Vasiliev and the Canadian coach Bert Templeton – known as ‘Dirty Bert’ – were old-fashioned coaches, hard on players and not well liked. Joyce reports rumors of Vasiliev making his team run in the middle of the night after poor performances in Piestany and forcing them to miss meals. Templeton had a reputation of producing dirty teams and taking the national junior team’s helm was his chance to show his nickname was unwarranted; however once the lights went out in Piestany his chances of being regarded any differently were extinguished.
Junior Hockey was then a Breeding Ground For Hockey Fights
Brawling was a feature of junior hockey at the time. “I’d be surprised if there was any of us whose (junior) team had not been in a bench-clearing,” Canadian 1987 WJC team member Scott Metcalfe told Joyce. “I’m not saying it was a good thing, but it was just part of junior hockey at the time.” Joyce details numerous Canadian major bench clearing junior brawls in the 12 months leading up to Piestany and suggests this one on such a big stage lead Canadian hockey officials to finally work toward changing the culture of Canadian hockey.
The Soviets did not fight in their leagues but some players told Joyce that they sometimes did in practices and, though not as experienced as the Canadians, they did not back down in Piestany and acquitted themselves well.

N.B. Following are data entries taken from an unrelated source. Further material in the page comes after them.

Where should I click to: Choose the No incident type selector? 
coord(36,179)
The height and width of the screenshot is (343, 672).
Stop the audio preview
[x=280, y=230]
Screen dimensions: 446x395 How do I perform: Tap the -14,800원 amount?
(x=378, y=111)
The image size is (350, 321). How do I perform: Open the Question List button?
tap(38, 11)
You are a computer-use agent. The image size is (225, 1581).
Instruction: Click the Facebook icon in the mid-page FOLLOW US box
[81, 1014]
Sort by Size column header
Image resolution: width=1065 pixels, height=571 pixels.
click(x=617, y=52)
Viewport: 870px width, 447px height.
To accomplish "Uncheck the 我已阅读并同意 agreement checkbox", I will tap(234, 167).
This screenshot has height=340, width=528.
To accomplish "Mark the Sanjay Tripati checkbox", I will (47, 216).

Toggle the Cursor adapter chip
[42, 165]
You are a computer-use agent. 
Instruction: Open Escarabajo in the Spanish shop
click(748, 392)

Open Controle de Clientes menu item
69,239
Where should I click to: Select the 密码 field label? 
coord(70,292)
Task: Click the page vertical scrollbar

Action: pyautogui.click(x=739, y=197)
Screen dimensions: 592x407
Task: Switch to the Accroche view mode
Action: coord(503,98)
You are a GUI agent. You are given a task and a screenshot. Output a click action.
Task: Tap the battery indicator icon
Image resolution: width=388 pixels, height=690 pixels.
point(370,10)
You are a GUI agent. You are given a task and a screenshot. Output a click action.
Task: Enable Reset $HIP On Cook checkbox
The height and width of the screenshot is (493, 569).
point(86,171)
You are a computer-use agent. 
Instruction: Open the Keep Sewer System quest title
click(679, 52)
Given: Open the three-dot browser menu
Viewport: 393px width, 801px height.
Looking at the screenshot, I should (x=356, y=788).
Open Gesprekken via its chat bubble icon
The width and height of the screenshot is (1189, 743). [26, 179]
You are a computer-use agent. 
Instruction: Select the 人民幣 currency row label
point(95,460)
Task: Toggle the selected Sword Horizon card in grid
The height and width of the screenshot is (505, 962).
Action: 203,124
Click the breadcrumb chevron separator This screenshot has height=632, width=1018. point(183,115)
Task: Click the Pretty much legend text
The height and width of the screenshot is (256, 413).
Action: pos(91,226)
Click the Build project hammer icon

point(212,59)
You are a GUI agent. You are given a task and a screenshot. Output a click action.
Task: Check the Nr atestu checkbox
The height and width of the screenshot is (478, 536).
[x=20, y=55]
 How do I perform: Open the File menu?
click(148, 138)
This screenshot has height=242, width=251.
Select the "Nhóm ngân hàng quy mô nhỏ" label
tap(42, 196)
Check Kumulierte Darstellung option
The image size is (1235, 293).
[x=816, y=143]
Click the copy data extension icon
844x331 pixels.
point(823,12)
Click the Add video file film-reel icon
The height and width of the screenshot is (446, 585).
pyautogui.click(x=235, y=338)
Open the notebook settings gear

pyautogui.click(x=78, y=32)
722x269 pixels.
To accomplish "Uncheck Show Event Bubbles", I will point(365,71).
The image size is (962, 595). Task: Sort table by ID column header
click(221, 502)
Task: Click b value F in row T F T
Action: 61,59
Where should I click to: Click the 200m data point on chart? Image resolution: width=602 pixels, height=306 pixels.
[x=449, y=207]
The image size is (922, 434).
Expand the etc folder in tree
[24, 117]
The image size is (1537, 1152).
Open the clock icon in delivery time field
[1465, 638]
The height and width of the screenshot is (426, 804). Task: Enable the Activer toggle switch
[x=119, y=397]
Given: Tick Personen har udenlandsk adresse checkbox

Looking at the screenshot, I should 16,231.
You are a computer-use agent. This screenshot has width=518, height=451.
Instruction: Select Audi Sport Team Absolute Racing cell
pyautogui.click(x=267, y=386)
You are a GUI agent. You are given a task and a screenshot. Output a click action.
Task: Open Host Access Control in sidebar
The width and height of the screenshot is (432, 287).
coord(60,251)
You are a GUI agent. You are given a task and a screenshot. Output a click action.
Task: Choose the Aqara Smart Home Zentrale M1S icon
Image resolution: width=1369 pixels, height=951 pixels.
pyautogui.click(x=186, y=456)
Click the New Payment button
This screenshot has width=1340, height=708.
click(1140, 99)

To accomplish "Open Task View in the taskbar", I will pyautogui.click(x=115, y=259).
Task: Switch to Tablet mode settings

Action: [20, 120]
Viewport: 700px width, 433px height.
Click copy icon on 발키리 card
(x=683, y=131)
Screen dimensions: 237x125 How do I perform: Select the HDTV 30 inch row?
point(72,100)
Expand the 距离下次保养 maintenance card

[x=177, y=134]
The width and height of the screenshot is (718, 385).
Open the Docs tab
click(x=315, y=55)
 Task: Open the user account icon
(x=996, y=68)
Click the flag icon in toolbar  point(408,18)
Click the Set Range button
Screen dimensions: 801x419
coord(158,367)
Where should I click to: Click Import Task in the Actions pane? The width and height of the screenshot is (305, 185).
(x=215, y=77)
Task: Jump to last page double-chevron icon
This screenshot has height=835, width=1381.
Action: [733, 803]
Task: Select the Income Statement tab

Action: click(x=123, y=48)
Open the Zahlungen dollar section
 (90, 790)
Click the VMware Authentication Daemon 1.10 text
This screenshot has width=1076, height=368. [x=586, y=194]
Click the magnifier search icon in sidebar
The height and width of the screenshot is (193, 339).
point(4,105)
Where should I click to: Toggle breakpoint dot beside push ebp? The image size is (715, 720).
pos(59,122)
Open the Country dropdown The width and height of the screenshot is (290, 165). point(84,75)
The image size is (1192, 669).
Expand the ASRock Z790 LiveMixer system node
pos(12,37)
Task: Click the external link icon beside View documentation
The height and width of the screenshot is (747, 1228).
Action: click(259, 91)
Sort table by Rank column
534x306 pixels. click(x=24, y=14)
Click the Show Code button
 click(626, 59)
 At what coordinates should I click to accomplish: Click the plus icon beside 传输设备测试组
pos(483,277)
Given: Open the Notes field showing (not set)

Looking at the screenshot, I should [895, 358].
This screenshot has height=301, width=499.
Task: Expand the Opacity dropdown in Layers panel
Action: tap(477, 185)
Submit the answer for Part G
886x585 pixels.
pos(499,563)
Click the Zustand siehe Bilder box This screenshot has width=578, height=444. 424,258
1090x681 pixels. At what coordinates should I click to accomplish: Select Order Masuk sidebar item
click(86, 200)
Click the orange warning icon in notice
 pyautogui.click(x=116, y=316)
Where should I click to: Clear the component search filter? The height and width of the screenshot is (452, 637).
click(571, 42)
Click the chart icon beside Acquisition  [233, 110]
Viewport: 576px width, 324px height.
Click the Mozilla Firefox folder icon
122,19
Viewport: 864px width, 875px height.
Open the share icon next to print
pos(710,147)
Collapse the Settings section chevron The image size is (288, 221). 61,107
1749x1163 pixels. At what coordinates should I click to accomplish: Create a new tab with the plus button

Hockey Canada, Coaches, IIHF and Ref Share Hockey Fight Blame
So who was at fault for what has become known as the Punch-up in Piestany? Some, like Don Cherry, applauded the fight but for most it was not acceptable. It cannot be simply blamed on players, not Fleury or Sanipass or Keane, involved in the initial fights, nor the normally mild-mannered Evgeni Davydov, the first to lead a charge from the bench. The book gives readers plenty of reasons to feel Hockey Canada shares blame, along with both coaching staffs (including Templeton assistant Pat Burns) though as for sending players over the benches reluctant player memories do not reveal all that may have occurred
Further, that climate junior hockey was allowed to descend into in Canada must also share blame. But greatest fault lies with IIHF President Gunther Sabetzki and officials for appointing Hans Ronning of Norway to ref, despite Canada’s team manager Dennis McDonald’s strong objections. Many felt Ronning not experienced or good enough and from the opening moments Ronning allowed the game to run away and by all accounts, including his linesman that night, the Norweigan went into the game afraid of what might happen. Astonishingly, he bolted the ice when things got rough and was found in the officials room smoking a cigarette. Ronning was eventually to become a kindergarten teacher.
Punch Up in Piestany Historic Event in Hockey History
Overall it’s a comprehensive look at a historic hockey moment that goes beyond the humdrum of who scored or made a great save and it’s likely any hockey fan, Canadian or otherwise, will find Joyce’s account of that remarkable night, and the events and the climate surrounding it, fascinating.